● **Dataset entries**
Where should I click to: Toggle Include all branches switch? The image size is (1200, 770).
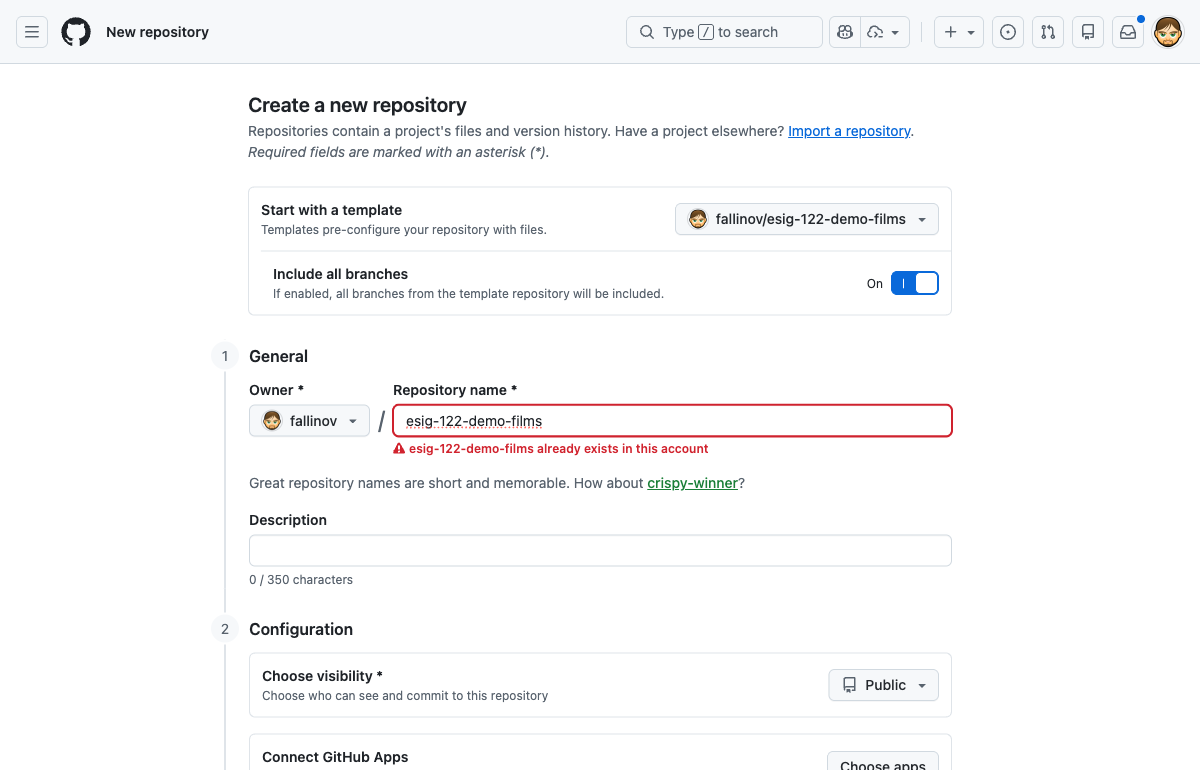click(914, 283)
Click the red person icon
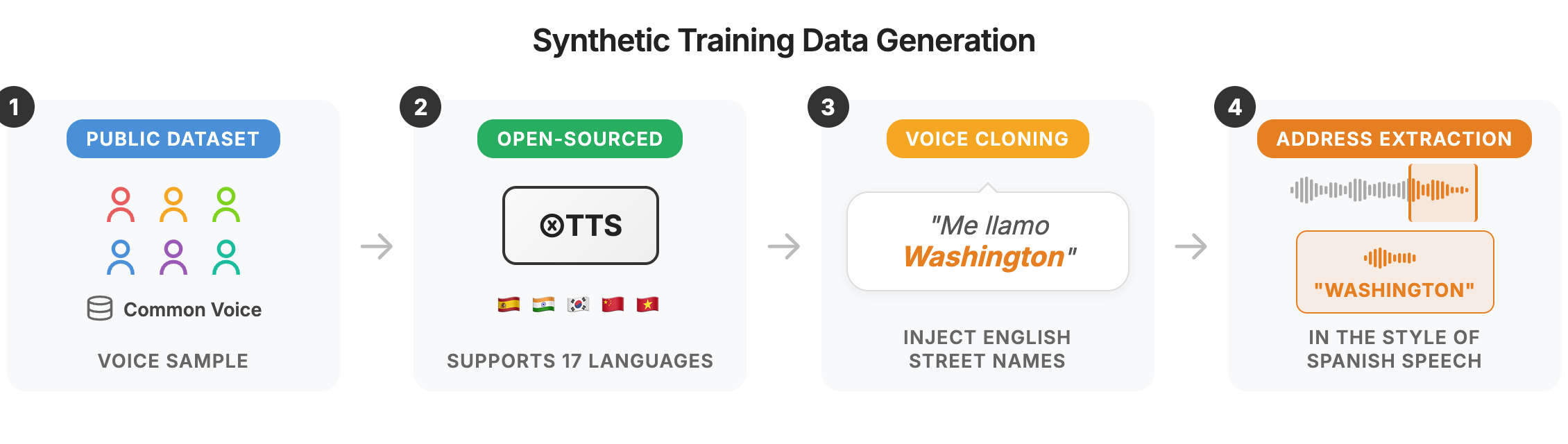The height and width of the screenshot is (444, 1568). point(121,205)
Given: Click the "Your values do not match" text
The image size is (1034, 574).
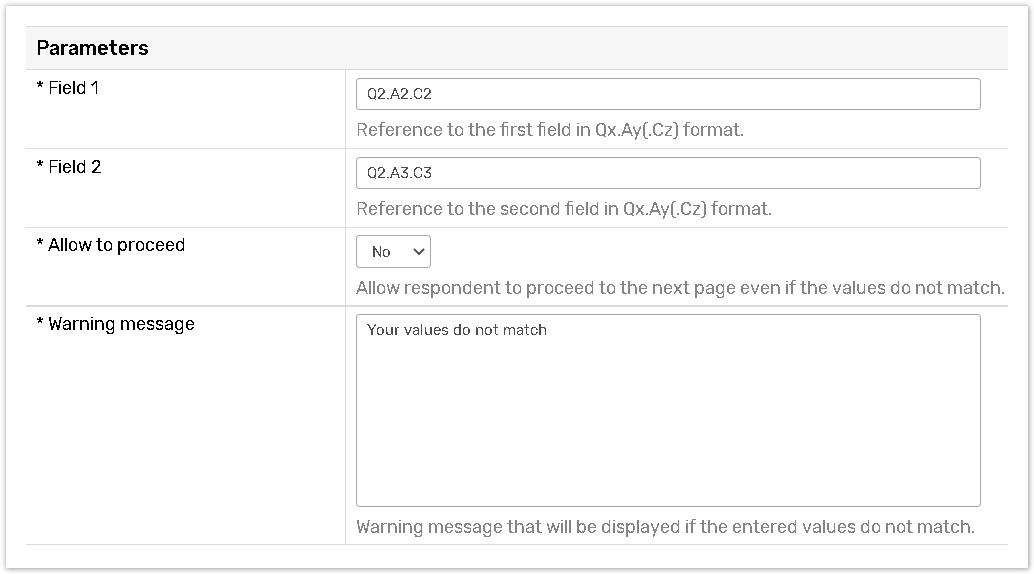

● **Assignment**
Copy all of the records verbatim, omitting the pictures.

● **Response**
Where should I click to: Toggle Include all branches switch? The image size is (1200, 770).
click(914, 283)
Click the red person icon
The height and width of the screenshot is (444, 1568). point(121,205)
Given: Click the "Your values do not match" text
The image size is (1034, 574).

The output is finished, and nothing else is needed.